DATA EXTRACTS:
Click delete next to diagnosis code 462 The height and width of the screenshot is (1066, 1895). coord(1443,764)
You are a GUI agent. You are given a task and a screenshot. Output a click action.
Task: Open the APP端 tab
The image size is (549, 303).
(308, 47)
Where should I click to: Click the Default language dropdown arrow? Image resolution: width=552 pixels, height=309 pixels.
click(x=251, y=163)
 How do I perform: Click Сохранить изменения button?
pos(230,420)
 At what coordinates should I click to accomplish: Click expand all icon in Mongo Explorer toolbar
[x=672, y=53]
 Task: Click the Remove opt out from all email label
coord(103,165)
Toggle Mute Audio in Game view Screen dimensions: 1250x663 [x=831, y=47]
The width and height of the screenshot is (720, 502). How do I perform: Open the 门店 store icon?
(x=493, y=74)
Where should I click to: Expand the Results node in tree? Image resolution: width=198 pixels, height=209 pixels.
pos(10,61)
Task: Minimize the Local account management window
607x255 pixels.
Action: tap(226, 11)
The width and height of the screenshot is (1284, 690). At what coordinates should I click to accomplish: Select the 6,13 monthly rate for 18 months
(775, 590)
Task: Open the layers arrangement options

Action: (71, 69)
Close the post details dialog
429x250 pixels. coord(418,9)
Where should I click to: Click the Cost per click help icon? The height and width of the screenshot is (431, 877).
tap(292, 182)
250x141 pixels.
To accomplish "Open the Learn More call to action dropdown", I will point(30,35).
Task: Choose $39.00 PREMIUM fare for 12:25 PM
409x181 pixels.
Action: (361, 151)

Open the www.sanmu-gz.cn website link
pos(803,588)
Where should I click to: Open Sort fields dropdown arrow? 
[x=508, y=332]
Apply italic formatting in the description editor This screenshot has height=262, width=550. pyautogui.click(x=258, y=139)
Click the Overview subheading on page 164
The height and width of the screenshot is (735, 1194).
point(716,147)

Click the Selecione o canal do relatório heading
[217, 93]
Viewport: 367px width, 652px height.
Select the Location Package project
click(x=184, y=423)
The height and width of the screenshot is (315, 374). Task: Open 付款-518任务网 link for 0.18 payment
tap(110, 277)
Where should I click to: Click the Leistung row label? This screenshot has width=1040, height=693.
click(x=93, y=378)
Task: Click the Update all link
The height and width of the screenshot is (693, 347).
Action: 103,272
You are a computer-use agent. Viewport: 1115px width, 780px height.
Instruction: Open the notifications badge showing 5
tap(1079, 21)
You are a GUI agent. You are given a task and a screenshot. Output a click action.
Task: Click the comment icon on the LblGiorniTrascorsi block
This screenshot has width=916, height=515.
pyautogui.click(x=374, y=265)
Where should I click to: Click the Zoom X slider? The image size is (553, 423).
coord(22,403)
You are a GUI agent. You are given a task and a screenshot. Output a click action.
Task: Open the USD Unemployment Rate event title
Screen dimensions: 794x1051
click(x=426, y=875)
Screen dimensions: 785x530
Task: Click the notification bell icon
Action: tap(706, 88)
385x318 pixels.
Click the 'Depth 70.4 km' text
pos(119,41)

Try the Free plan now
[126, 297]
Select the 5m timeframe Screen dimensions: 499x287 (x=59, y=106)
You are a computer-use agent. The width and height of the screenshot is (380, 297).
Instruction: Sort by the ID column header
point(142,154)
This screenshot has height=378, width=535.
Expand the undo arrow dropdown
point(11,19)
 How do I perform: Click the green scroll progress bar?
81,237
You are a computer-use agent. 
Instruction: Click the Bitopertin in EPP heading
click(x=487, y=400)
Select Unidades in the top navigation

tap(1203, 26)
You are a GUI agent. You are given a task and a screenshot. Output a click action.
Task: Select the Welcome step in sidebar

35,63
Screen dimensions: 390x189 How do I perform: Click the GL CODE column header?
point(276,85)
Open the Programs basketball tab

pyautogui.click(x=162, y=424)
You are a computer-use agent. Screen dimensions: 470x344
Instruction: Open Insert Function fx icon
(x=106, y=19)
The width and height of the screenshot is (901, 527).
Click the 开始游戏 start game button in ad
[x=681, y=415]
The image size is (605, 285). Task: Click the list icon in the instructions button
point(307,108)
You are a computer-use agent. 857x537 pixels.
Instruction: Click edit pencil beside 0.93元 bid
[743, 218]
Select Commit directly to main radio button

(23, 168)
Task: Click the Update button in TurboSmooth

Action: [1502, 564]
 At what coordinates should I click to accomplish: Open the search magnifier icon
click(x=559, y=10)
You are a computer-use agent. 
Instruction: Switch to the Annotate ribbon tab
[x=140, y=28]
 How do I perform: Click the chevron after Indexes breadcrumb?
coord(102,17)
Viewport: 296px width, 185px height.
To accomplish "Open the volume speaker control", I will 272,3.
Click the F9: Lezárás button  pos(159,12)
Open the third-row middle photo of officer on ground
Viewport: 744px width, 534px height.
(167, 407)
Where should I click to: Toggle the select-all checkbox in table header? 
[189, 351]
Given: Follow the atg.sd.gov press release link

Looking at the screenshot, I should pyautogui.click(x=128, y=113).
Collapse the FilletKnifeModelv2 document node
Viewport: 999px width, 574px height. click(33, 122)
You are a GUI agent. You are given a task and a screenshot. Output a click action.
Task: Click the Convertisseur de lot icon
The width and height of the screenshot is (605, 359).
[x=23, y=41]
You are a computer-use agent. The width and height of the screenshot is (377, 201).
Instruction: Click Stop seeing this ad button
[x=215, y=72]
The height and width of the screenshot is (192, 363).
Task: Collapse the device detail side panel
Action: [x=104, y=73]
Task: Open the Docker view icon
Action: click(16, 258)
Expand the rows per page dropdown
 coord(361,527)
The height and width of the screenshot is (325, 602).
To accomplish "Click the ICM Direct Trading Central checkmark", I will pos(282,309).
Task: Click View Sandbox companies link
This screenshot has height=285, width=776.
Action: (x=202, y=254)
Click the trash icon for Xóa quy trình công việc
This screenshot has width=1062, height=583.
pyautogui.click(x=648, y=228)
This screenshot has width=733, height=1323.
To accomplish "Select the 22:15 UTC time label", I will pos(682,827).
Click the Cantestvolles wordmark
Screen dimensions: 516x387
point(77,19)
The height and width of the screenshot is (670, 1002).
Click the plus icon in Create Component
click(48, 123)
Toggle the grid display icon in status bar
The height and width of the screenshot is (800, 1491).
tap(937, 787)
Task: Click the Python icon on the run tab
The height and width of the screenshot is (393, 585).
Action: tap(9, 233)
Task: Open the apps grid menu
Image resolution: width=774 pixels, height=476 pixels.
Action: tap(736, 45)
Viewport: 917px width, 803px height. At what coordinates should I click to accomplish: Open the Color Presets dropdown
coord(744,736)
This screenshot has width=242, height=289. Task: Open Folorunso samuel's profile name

ASSIGNED TASK: The lines to return are those with the string "computer" in them; copy each from the entries above.

SOLVED PROBLEM:
You are a computer-use agent. Viewport: 1115px width, 780px height.
You are a computer-use agent. The width and height of the screenshot is (380, 297).
You are a computer-use agent. 
You are a computer-use agent. Screen dimensions: 470x344
You are a computer-use agent. 857x537 pixels.
You are a computer-use agent. 
You are a computer-use agent. The width and height of the screenshot is (377, 201).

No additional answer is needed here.